Comment savoir quand sommes-nous en carence de fer ?

Image d'illustration. Femme senior l'air inquietADN
Vous souffrez peut-être d'une carence en fer sans le savoir ! Découvrez comment le confirmer grâce à de nouvelles recherches.
Tl;dr
- Près d’un adulte sur trois aux États-Unis pourrait souffrir de carence en fer.
- Des chercheurs ont analysé les niveaux de fer dans un échantillon représentatif de 8 000 adultes.
- Cette carence peut entraîner de la fatigue, des essoufflements, des difficultés de concentration et des palpitations.
Une carence en fer toucherait près d’un adulte sur trois aux États-Unis
Selon une récente étude, près d’un adulte sur trois aux États-Unis pourrait souffrir d’une carence en fer. L’équipe de chercheurs de l’hôpital Brigham and Women’s de Boston, qui a publié cette étude dans le JAMA Network Open, a analysé les niveaux de fer dans un échantillon représentatif d’environ 8 000 adultes. Cela incluait des individus qui ne seraient généralement pas dépistés pour une carence en fer, comme ceux sans insuffisance cardiaque, maladie rénale chronique ou anémie.
Deux types de carences en fer identifiées
Les chercheurs ont découvert que 14% des adultes de l’étude présentaient une carence en fer absolue, c’est-à-dire une insuffisance en fer dans le corps. Ne pas avoir assez de fer peut provoquer des symptômes tels que la fatigue, l’essoufflement, des difficultés de concentration et des palpitations.
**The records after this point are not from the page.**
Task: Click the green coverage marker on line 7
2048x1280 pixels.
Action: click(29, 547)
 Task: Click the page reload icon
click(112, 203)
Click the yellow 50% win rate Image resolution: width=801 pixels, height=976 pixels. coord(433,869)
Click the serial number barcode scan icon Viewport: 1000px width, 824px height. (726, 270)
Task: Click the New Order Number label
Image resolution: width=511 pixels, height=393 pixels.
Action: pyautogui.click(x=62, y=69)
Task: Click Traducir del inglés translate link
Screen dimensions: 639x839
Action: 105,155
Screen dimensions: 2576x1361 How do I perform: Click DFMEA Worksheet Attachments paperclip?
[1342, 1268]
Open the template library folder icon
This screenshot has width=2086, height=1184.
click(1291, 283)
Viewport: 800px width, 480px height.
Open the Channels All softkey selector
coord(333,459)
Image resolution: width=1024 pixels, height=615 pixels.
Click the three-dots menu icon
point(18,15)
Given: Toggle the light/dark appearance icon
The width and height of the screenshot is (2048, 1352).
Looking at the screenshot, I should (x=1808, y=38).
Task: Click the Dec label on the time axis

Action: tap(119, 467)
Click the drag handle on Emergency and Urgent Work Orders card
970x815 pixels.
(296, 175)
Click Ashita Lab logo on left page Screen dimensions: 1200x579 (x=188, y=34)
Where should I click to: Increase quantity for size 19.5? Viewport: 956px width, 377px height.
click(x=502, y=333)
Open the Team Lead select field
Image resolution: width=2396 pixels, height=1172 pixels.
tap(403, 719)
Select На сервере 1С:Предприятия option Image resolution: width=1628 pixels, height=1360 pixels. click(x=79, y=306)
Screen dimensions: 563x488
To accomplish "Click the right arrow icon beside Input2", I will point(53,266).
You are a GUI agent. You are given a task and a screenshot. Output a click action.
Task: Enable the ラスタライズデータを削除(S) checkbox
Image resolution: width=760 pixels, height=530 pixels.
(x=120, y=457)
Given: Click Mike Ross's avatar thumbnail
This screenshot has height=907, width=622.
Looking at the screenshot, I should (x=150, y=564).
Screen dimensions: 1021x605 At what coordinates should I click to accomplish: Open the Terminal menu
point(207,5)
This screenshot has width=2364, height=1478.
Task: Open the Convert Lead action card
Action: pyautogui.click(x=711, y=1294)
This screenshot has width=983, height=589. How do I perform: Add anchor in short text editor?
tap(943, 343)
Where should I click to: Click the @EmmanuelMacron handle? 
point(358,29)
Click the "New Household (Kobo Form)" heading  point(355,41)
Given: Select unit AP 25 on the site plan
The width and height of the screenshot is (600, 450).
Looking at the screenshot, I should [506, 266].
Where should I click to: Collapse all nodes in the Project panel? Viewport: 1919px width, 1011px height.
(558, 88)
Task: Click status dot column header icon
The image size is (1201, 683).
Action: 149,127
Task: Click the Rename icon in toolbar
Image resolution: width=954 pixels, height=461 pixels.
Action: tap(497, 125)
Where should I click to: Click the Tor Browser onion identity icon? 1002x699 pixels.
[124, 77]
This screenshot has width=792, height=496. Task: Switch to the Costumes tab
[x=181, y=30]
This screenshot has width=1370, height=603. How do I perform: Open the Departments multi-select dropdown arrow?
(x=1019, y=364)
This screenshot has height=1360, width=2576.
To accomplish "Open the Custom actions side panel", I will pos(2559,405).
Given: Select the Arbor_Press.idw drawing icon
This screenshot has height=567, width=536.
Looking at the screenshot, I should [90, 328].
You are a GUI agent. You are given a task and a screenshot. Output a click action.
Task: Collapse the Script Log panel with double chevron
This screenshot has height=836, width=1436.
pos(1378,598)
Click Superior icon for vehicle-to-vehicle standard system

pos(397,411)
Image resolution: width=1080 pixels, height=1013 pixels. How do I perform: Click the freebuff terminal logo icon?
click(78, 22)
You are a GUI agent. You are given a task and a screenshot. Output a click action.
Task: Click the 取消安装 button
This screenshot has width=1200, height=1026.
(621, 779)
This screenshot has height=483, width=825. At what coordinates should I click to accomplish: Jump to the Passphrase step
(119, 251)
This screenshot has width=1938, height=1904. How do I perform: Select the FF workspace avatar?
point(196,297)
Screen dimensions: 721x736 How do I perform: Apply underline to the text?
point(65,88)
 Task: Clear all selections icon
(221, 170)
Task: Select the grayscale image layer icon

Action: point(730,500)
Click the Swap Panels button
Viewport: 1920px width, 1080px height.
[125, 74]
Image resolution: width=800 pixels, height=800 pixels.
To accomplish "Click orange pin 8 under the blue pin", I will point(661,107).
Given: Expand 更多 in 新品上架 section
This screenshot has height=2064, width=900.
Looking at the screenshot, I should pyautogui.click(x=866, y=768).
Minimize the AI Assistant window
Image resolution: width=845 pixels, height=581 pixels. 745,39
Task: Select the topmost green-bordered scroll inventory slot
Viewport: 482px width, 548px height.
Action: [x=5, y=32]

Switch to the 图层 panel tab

Par ailleurs, l’équipe a également découvert qu’environ 15% des adultes remplissaient les critères de carence en fer fonctionnelle, qui survient lorsque le fer dans le corps est stocké mais pas facilement disponible à l’usage.
Importance de la distinction entre carence en fer absolue et fonctionnelle
« Je tiens particulièrement à souligner l’importance de distinguer entre la carence en fer absolue et la carence en fer fonctionnelle« , a déclaré Leo Buckley, auteur principal de l’étude et spécialiste clinique en pharmacie au Département de Pharmacie de l’hôpital Brigham and Women’s. « La moitié de tous les cas de carence en fer étaient fonctionnels, mais nous ne connaissons pas encore les conséquences d’une carence en fer fonctionnelle non traitée dans la population générale. »
La nécessité d’études supplémentaires sur le dépistage de la carence en fer
Selon Buckley, quelle que soit la nature de la carence, ces résultats devraient ouvrir la voie à de nouvelles recherches sur qui devrait ou ne devrait pas être dépisté pour une carence en fer. « Nous avons besoin d’études pour comprendre les implications de recommandations plus larges pour le dépistage de la carence en fer« , a-t-il déclaré. En effet, en dépit des symptômes que peut engendrer une carence en fer, beaucoup de personnes ne sont testées pour cette carence que lorsque leur numération sanguine montre un taux d’hémoglobine inférieur à la normale. Les personnes présentant une nouvelle fatigue ou d’autres symptômes de carence en fer devraient demander à leur médecin traitant d’être spécifiquement testées pour une carence en fer.
Il est donc essentiel d’être vigilant et de ne pas hésiter à consulter un professionnel de santé en cas de symptômes évocateurs de carence en fer.